New Digs!! Moved from Drupal to Mynt!

Wednesday, March 20, 2013 » Amazon, blog, Drupal, EC2, Mynt, S3, static blog

Rants 'N Musings is back, now running on a completely new platform. Formerly, Rants 'N Musings was based on Drupal 6 running on a Linux platform based on Amazon's EC2. The instance was costing me about $80 per month, and required quite a bit of attention.

While Linux systems themselves tend to require very minimal attention, and there is always some degree of routine maintenance. Backups, security patches, and minor adaptive configuration changes are all the minimum baseline maintenance required for any operating system.

Drupal, on the otherhand has proven to be quite a bear to maintain. While I still believe Drupal to be one of the best content management platforms available, the cost as measured by my time, of maintaining it for an individual running a simple blog, at least for me, is way to high.

I considered, briefly, migrating to Blogger or WordPress, but during the decision process, I came across a number of static blog generators (Jekyll, Pelican, Blosxom, Octopress, and Mynt). The more things change, the more they stay the same.

Originally, blogs were written as collections of HTML pages, and published. Early dedicated blogging programs also produced static HTML pages. One would write, generate, and upload to their webserver.

Later on, more sophisticated programs, ranging from simple dedicated blog engines to full-blown sophisticated content management systems became the norm. Most of the most popular blog engines are available as SaaS implementations. Many are also available as software you can host yourself.

The static generators, although they are much less sophisticated than most of the blog and content-management systems out there, have a number of appeals. Static websites are much more secure than any content-management system. They also tend to be faster as generating pages through a heavyweight system such as Drupal requires quite a bit more processing power and time.

There's also something to be said for the way it feels. Composition is done in a markdown editor. It's simple. Generation is done by running a python program from the command line. It's simple. It just feels good.

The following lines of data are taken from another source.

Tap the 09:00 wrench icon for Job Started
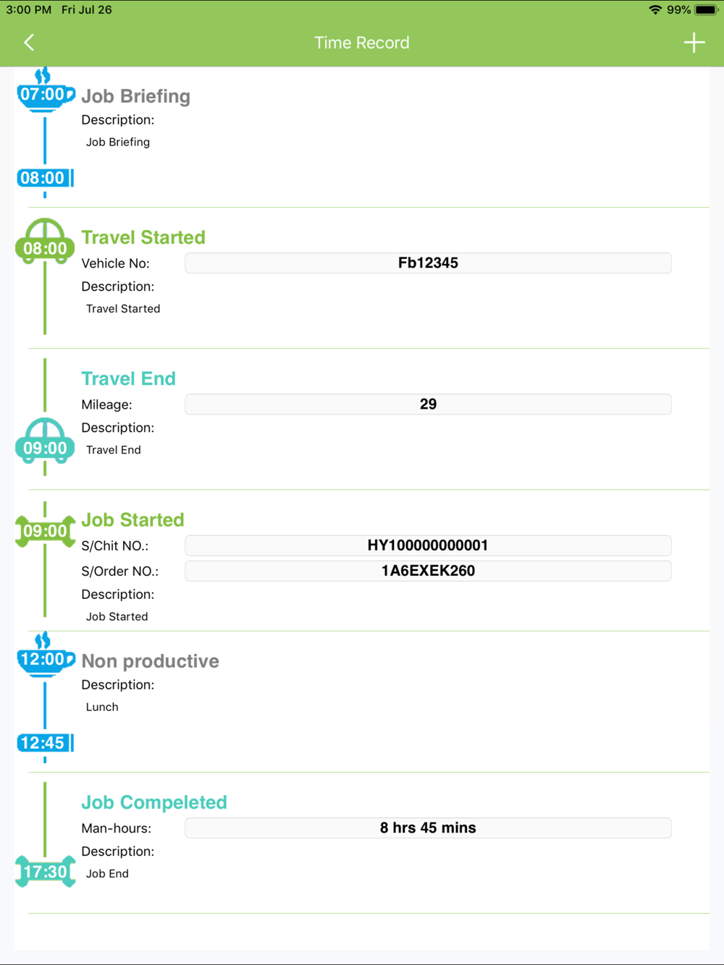pos(45,531)
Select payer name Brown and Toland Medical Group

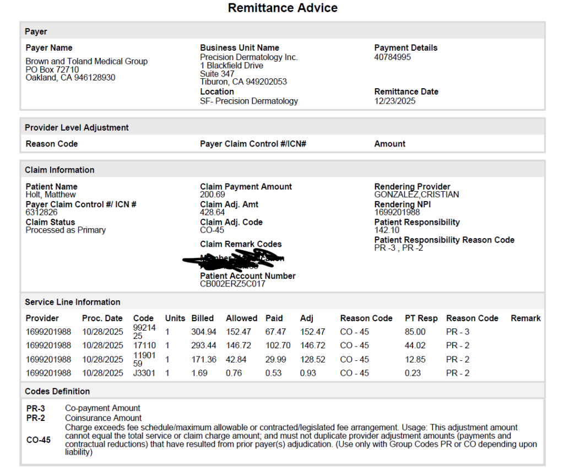click(x=86, y=61)
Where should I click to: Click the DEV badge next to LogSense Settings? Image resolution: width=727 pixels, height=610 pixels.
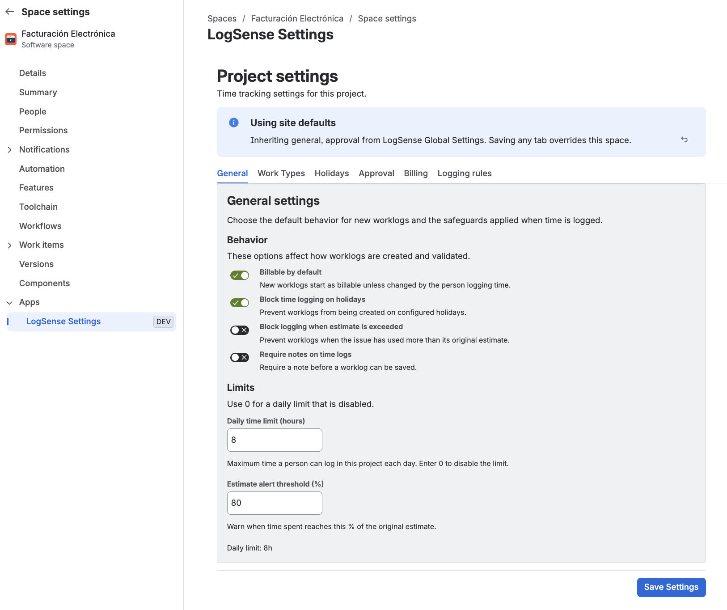point(163,322)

Hosting static webpages is cheap or even free. Traditional website hosting companies range from a few bucks to a few tens of bucks per month. Amazon's S3 can be used at a very low price. Free options exist too, such as hosting pages with Google, Github:pages, or even Dropbox.

Mynt stood out for me as being a work of very simple elegance. It's got enough power to do exactly what I want, without being overly complicated or heavy-weight. It provides a template driven approach to generating static pages. Though use of creative css and HTML layout, I was able to sufficiently reproduce the look and feel of my blog as it looked running on Drupal - without all of the maintenance and expense of hosting.